Ne risulta un'esposizione molto comprensibile anche al lettore comune delle sfide da affrontare e degli obiettivi strategici da perseguire nella prima pubblicazione - intitolata Strategia Nazionale di Cybersicurezza - e una descrizione di chi dovrà fare cosa nella seconda opera intitolata "Piano di Implementazione".

Quest'ultimo in particolare articola 82 misure, chiarendo per ognuna contenuto, tempi stimati e categorie di atto; nella seconda parte, illustra come (cit.) il successo della strategia nazionale potrà essere assicurato soltanto tramite l’azione sinergica di istituzioni, industria, accademia e società civile.

A mio giudizio l'aspetto più importante di questa azione è proprio la chiarezza e l'eccellente strutturazione delle informazioni, che aiutano ogni tipologia di attore - pubblico e privato - nel costruire quella consapevolezza tanto importante da occupare un posto proprio negli obiettivi strategici di cybersicurezza.

Questa consapevolezza è supportata da due importanti elementi, tra gli altri: una tecnologia di difesa che sia quanto più autonoma possibile, oltre ad essere integrabile senza sforzo con altrettante piattaforme che formano la struttura di cyber-resilienza di aziende pubbliche e private e dello Stato.

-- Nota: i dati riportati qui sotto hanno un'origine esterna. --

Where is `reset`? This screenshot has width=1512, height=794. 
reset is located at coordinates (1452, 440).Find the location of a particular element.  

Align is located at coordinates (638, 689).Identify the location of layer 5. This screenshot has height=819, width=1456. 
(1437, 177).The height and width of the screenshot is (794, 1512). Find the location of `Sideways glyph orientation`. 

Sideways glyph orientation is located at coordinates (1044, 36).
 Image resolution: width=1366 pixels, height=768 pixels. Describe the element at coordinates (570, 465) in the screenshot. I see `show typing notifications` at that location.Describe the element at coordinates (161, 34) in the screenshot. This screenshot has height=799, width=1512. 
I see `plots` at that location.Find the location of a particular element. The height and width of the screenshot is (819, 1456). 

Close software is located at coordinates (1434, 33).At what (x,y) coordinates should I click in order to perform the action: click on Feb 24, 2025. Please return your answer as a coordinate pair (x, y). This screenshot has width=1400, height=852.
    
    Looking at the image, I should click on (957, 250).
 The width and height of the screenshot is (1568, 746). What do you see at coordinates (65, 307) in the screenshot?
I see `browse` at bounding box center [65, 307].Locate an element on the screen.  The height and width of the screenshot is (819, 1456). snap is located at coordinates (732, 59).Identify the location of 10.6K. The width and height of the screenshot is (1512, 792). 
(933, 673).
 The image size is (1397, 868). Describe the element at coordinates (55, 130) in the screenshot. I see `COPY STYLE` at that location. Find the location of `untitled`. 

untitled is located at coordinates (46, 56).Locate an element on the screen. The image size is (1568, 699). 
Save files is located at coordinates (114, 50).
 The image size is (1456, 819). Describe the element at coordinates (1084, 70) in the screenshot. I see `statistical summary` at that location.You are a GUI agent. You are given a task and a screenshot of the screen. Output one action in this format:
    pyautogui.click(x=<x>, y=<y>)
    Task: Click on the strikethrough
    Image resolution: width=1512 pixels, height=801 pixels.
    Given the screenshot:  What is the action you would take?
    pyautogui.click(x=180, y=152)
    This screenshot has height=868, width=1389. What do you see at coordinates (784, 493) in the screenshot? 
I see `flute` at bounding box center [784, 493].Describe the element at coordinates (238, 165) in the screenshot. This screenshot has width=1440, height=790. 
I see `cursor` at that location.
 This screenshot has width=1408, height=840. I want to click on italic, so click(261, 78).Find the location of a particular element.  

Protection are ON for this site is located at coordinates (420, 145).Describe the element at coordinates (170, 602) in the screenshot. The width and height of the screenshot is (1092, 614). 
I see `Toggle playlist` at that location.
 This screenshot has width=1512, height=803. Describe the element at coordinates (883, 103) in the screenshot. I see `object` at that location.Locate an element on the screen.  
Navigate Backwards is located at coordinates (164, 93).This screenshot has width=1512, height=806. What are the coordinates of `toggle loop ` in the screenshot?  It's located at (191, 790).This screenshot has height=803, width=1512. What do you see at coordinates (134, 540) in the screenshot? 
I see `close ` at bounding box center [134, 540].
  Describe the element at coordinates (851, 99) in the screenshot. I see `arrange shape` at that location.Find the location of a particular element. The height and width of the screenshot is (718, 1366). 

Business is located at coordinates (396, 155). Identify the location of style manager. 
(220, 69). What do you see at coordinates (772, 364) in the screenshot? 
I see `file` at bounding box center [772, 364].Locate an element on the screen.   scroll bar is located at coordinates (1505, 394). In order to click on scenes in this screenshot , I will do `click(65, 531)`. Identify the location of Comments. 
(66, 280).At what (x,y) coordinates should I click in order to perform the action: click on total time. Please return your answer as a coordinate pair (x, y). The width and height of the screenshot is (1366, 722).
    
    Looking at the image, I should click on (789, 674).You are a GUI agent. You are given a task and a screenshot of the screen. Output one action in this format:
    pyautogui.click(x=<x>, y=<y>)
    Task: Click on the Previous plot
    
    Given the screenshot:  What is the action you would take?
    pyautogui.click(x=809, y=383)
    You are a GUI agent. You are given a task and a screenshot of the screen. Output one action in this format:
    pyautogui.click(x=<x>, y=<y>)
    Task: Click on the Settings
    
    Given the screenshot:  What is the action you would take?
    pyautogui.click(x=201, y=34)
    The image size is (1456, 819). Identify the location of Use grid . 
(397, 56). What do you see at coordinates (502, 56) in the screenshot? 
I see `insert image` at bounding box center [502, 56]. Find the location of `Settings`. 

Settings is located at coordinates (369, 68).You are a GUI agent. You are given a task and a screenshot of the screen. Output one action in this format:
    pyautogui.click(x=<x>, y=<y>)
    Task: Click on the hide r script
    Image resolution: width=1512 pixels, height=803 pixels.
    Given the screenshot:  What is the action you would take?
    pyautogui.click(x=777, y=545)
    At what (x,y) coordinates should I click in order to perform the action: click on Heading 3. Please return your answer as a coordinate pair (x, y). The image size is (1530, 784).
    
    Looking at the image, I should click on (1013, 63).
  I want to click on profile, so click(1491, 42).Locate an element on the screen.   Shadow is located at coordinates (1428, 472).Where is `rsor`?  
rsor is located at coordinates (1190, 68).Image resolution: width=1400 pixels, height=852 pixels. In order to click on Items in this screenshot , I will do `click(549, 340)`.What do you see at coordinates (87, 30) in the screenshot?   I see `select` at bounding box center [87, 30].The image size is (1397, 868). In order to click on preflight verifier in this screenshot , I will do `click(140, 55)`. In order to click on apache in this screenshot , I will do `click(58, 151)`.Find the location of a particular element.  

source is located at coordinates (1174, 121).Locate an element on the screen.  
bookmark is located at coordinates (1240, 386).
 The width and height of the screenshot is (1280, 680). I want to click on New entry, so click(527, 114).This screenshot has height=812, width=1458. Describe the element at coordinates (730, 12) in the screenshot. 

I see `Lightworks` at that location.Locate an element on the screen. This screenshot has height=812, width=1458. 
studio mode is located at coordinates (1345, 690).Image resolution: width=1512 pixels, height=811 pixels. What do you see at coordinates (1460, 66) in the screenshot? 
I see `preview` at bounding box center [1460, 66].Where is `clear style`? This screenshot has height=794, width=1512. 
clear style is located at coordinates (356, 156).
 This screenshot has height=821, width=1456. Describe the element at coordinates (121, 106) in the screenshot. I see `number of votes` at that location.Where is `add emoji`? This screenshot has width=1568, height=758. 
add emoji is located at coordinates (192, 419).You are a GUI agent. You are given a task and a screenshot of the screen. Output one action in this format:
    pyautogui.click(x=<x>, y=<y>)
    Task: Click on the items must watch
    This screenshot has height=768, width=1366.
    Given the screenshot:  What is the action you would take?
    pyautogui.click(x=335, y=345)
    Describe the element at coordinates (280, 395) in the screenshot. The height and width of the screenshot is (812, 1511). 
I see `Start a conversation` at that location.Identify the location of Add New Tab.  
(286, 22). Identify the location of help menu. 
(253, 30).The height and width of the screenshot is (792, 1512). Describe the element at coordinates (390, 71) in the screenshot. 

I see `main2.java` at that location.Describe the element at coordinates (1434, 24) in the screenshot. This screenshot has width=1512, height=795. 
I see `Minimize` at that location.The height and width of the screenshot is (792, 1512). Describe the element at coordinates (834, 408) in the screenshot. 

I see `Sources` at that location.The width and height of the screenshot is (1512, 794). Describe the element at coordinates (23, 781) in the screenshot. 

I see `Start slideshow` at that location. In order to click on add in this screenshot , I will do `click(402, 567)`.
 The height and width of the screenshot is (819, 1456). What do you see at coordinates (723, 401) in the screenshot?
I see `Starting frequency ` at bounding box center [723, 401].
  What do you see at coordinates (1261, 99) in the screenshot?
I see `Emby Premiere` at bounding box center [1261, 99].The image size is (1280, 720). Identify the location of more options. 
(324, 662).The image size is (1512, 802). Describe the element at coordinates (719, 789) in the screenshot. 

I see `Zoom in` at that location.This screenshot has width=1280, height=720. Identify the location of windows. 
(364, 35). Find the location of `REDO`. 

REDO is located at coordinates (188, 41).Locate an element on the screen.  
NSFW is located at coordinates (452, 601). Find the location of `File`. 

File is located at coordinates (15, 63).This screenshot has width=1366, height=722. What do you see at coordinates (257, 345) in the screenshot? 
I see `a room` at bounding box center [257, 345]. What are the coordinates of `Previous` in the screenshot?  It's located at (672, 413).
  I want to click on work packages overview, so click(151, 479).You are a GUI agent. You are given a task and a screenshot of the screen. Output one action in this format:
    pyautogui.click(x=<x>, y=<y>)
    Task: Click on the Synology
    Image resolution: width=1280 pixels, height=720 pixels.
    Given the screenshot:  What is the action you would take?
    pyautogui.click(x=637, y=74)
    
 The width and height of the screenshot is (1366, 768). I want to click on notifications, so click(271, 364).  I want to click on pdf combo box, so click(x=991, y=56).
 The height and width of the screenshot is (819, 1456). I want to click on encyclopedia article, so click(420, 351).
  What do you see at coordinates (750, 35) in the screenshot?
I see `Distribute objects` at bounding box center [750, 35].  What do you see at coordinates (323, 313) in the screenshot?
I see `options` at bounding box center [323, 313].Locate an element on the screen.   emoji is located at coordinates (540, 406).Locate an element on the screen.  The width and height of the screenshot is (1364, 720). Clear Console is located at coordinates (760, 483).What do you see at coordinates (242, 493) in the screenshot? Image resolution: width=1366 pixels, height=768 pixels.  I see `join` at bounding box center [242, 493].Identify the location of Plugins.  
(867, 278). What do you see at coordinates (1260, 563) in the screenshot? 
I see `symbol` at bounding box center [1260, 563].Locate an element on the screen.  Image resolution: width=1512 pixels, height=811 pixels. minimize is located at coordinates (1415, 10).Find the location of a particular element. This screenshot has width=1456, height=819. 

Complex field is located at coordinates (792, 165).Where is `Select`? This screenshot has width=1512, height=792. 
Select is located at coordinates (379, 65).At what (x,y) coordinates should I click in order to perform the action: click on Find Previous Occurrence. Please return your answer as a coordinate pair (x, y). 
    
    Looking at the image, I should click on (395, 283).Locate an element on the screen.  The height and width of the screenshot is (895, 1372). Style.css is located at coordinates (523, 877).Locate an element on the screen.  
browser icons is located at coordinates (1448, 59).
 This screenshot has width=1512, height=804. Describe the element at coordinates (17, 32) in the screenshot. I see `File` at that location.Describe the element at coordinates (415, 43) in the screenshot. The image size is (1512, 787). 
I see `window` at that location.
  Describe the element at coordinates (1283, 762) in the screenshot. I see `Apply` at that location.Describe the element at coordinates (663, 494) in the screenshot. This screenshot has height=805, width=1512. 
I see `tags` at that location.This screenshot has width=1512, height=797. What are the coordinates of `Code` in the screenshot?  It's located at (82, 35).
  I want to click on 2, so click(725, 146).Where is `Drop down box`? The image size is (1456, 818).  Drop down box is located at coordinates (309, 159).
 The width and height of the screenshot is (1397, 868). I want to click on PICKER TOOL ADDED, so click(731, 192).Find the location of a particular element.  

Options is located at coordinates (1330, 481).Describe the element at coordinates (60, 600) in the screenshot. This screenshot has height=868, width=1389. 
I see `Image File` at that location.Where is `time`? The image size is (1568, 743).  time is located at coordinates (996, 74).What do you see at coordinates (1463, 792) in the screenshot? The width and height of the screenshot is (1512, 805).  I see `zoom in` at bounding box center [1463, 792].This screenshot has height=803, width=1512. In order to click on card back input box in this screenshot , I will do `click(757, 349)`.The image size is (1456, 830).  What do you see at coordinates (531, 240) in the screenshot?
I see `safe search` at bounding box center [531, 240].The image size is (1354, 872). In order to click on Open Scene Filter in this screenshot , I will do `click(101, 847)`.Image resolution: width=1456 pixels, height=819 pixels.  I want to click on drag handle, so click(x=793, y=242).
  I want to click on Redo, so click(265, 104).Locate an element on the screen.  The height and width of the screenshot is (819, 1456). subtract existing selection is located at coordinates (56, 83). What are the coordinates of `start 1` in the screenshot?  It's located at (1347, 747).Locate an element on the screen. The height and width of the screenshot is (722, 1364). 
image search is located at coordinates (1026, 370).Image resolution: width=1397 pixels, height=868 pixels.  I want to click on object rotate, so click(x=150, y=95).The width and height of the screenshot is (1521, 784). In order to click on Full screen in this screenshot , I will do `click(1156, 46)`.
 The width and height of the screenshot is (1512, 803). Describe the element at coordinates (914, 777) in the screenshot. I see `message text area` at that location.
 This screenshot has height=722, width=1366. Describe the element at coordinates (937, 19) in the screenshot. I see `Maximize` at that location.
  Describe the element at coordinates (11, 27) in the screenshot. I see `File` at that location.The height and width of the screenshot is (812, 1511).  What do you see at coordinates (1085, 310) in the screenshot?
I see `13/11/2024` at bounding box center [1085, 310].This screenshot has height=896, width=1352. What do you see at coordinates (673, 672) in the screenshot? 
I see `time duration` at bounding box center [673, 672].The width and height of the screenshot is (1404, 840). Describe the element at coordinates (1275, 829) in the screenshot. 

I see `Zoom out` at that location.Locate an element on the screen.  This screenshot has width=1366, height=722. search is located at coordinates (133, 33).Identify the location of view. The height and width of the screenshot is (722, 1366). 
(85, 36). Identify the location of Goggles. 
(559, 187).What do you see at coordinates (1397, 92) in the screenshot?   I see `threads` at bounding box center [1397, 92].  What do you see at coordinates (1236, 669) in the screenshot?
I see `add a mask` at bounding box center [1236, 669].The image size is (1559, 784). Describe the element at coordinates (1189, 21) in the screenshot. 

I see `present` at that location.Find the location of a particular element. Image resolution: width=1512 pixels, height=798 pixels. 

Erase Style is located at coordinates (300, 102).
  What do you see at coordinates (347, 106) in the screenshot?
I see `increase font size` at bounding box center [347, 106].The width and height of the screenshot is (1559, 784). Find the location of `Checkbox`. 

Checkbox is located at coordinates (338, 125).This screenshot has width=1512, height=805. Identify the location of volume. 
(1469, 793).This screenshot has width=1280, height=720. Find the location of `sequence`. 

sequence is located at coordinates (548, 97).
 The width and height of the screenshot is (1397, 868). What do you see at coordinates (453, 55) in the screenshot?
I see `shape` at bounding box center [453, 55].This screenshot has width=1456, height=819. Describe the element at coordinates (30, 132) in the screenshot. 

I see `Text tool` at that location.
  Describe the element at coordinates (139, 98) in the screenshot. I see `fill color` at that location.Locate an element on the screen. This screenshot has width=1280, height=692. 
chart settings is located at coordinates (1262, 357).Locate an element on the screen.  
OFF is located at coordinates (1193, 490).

Produttori di tecnologie che abbiano da tempo riconosciuto i valori fondanti delle moderne tecniche di difesa da cyber attacchi e vi abbiano dedicato studio, risorse, tempo ed esperienza: intelligenza artificiale, threat intelligence, framework di riferimento standard.

SentinelOne da una decina d’anni ha investito proprio nella combinazione di questi ambiti, per garantire sia agli utenti che alle Security Operations il potenziamento e la velocità necessaria a supportare una resilienza elevata agli attacchi più sofisticati. Per rappresentare un partner tecnologico di aziende pubbliche e private nell'esecuzione degli obiettivi delineati nelle pubblicazioni citate; obiettivi sfidanti, ma davvero possibili.

Fabio Buccigrossi, Country Manager di ESET Italia


L'aumento della frequenza degli attacchi informatici così come l'ampliamento della superficie d'attacco dovuta alla diffusione del remote working hanno richiesto agli enti governativi nazionali, prima che alle realtà presenti sul territorio, di affrontare in modo concreto la tematica. L'adozione del Piano di sicurezza si presenta, di fatto, come il primo passo concreto che il Governo attua per far fronte ad una nuova emergenza nazionale.

Come azienda vendor che si rivolge alle aziende e organizzazioni presenti sul territorio nazionale, siamo pronti a mettere sul campo la nostra expertise e le nostre tecnologie per supportare rivenditori e clienti nel momento in cui si vedono impegnati ad attuare i cambiamenti richiesti dal piano nazionale stesso.

ESET adotta già da tempo un approccio multi-livello alla sicurezza: una combinazione di tecnologie di protezione che vanno ad innalzare il livello di sicurezza intorno al dato aziendale, asset principale di ogni organizzazione.

A ciò si aggiunge l'erogazione di servizi MDR che oggi sono la vera chiave di volta dell'approccio alla sicurezza. Poter garantire una protezione 24/7 dei sistemi senza dover supportare costi eccessivi in termini di risorse IT aziendali permette di rispondere in modo ancora più puntuale al nuovo scenario che si sta configurando.